** Material for the task follows **

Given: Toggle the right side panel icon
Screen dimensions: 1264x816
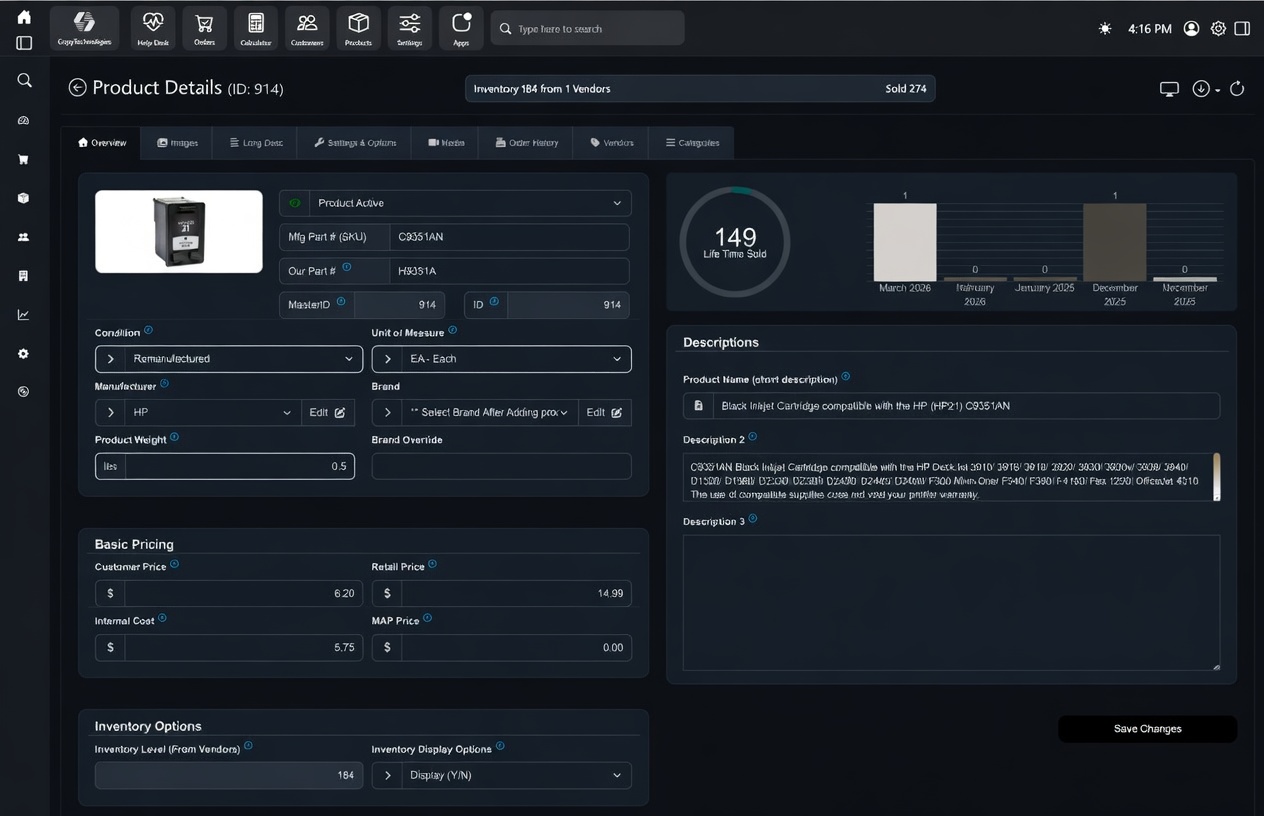Looking at the screenshot, I should [1242, 29].
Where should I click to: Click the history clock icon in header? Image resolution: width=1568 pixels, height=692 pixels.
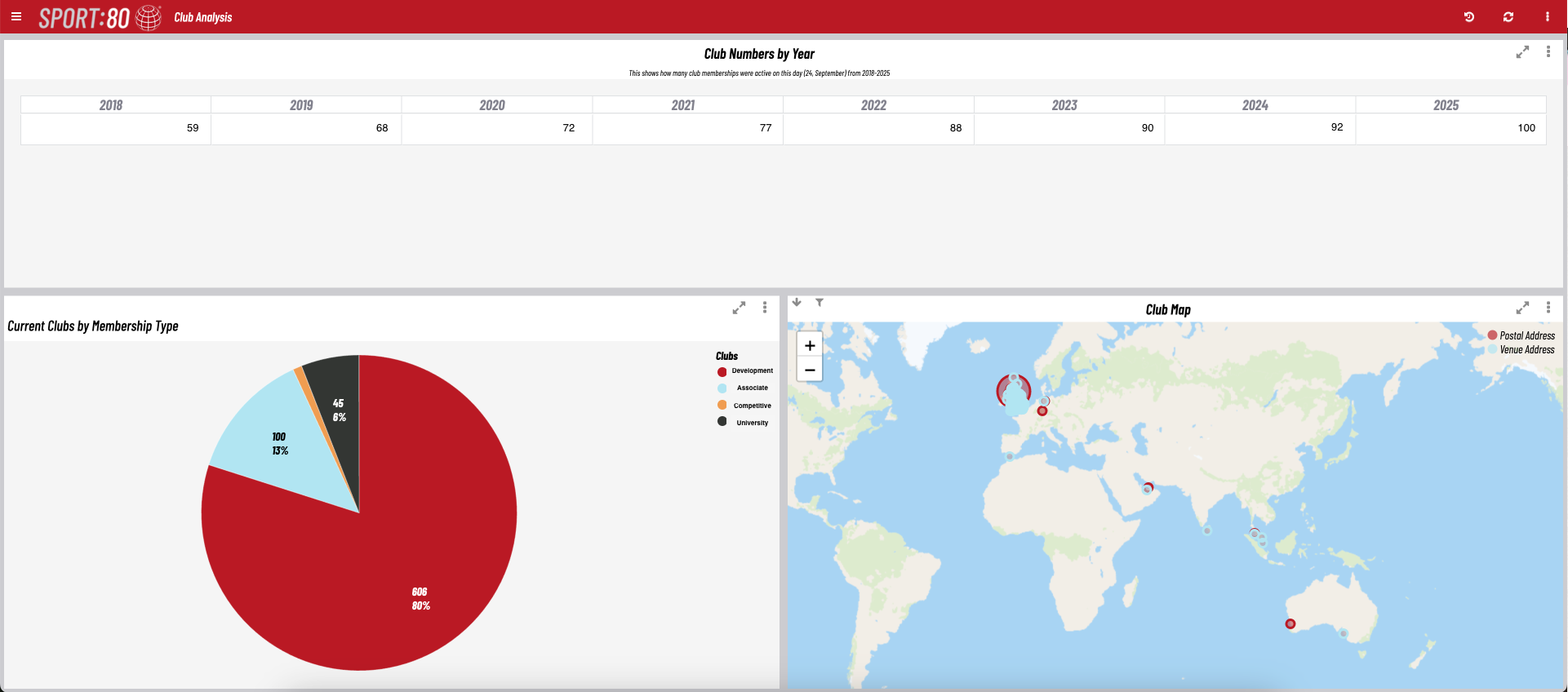1469,16
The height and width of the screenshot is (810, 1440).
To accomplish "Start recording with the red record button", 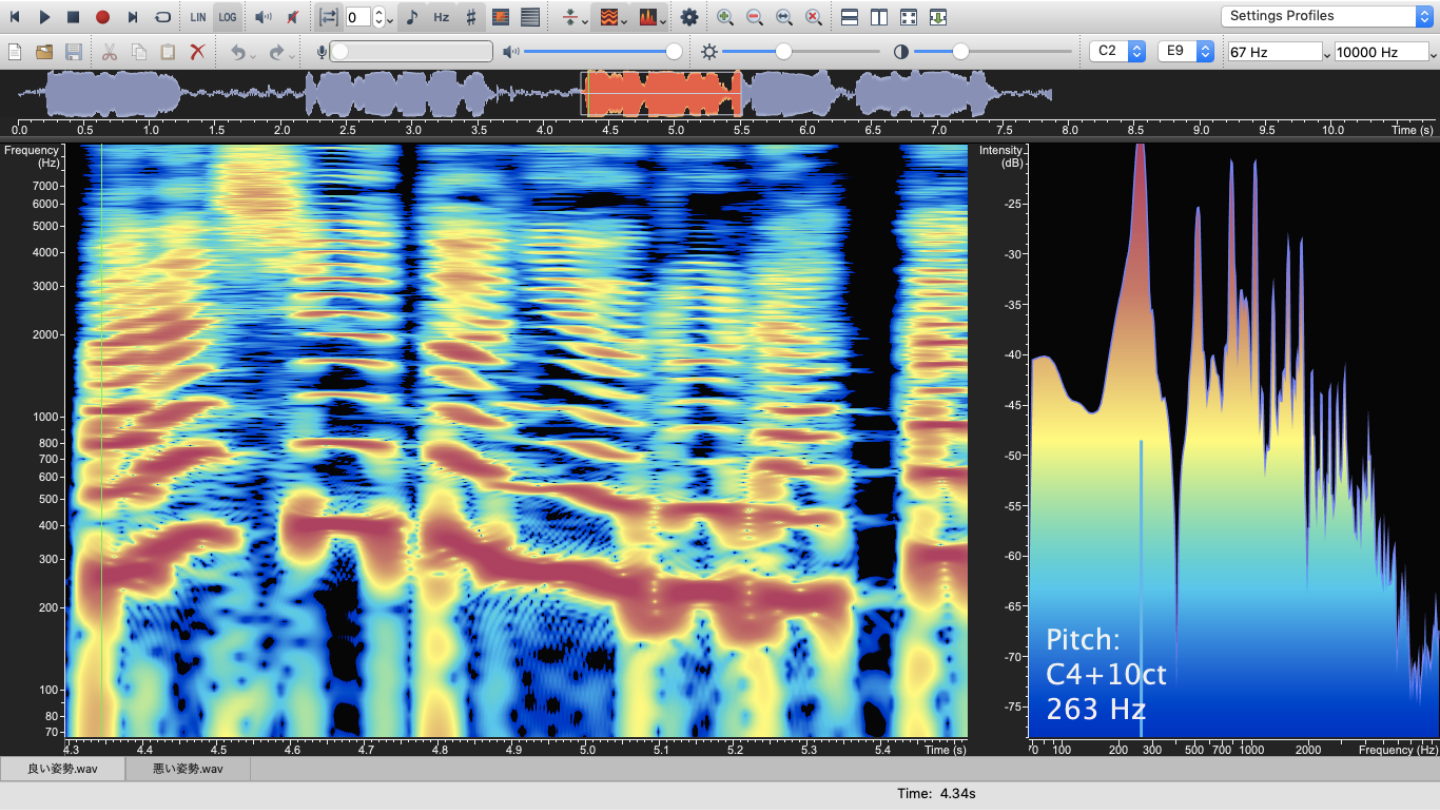I will click(x=102, y=17).
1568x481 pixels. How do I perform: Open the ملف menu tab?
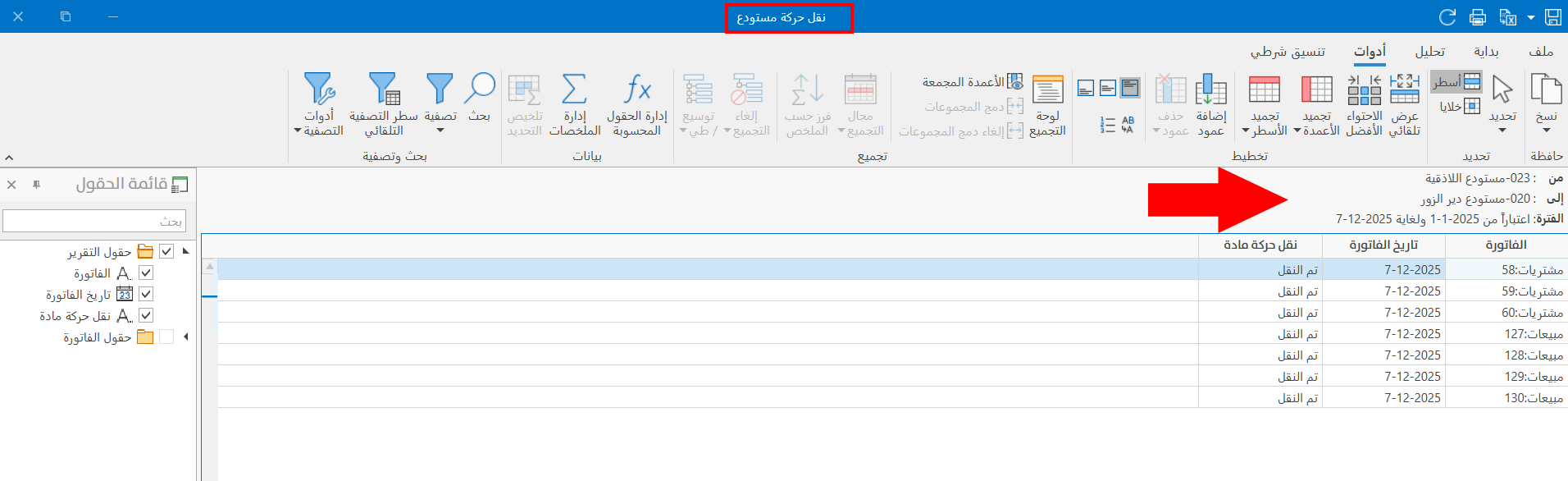(x=1541, y=52)
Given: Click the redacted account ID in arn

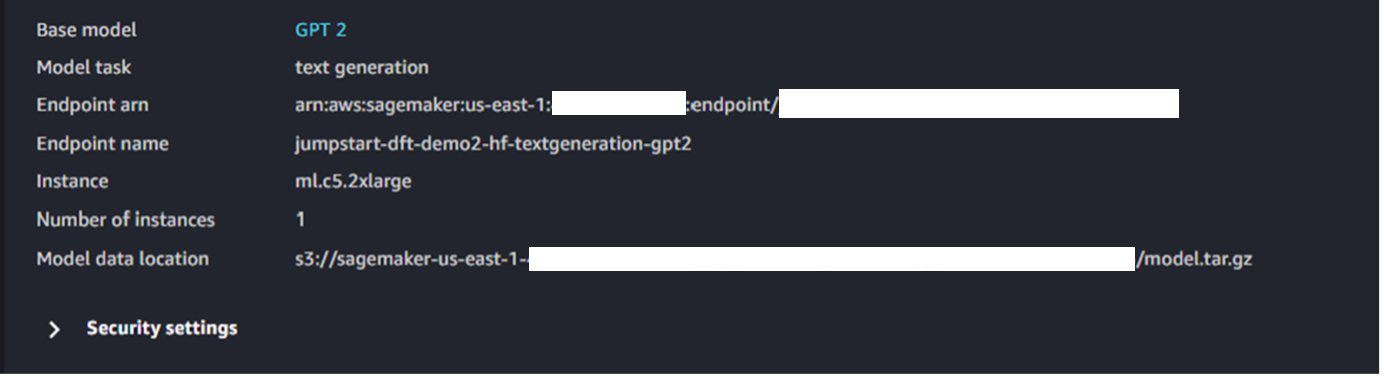Looking at the screenshot, I should pyautogui.click(x=618, y=103).
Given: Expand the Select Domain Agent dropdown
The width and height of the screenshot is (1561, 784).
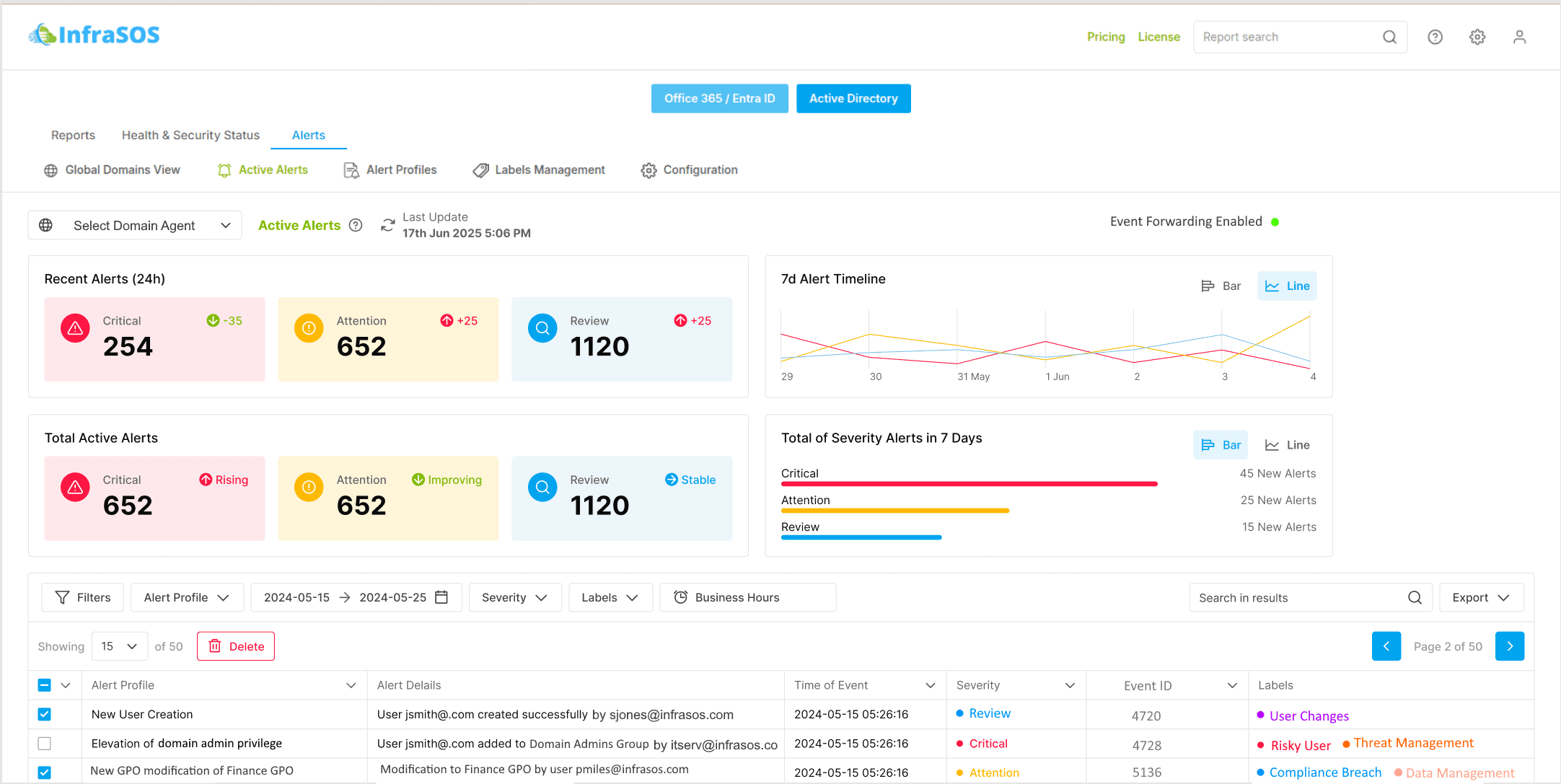Looking at the screenshot, I should point(135,225).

** End of Material for the task **

**Directions for this task:** What is wanted is an exact copy of the lines from the line with "1568x481 pixels. How" through the end of the records, both ends included, pictures excluded.

**Solved problem:**
1568x481 pixels. How do I perform: Open the ملف menu tab?
(x=1541, y=52)
Given: Click the redacted account ID in arn

Looking at the screenshot, I should pyautogui.click(x=618, y=103).
Given: Expand the Select Domain Agent dropdown
The width and height of the screenshot is (1561, 784).
Looking at the screenshot, I should point(135,225).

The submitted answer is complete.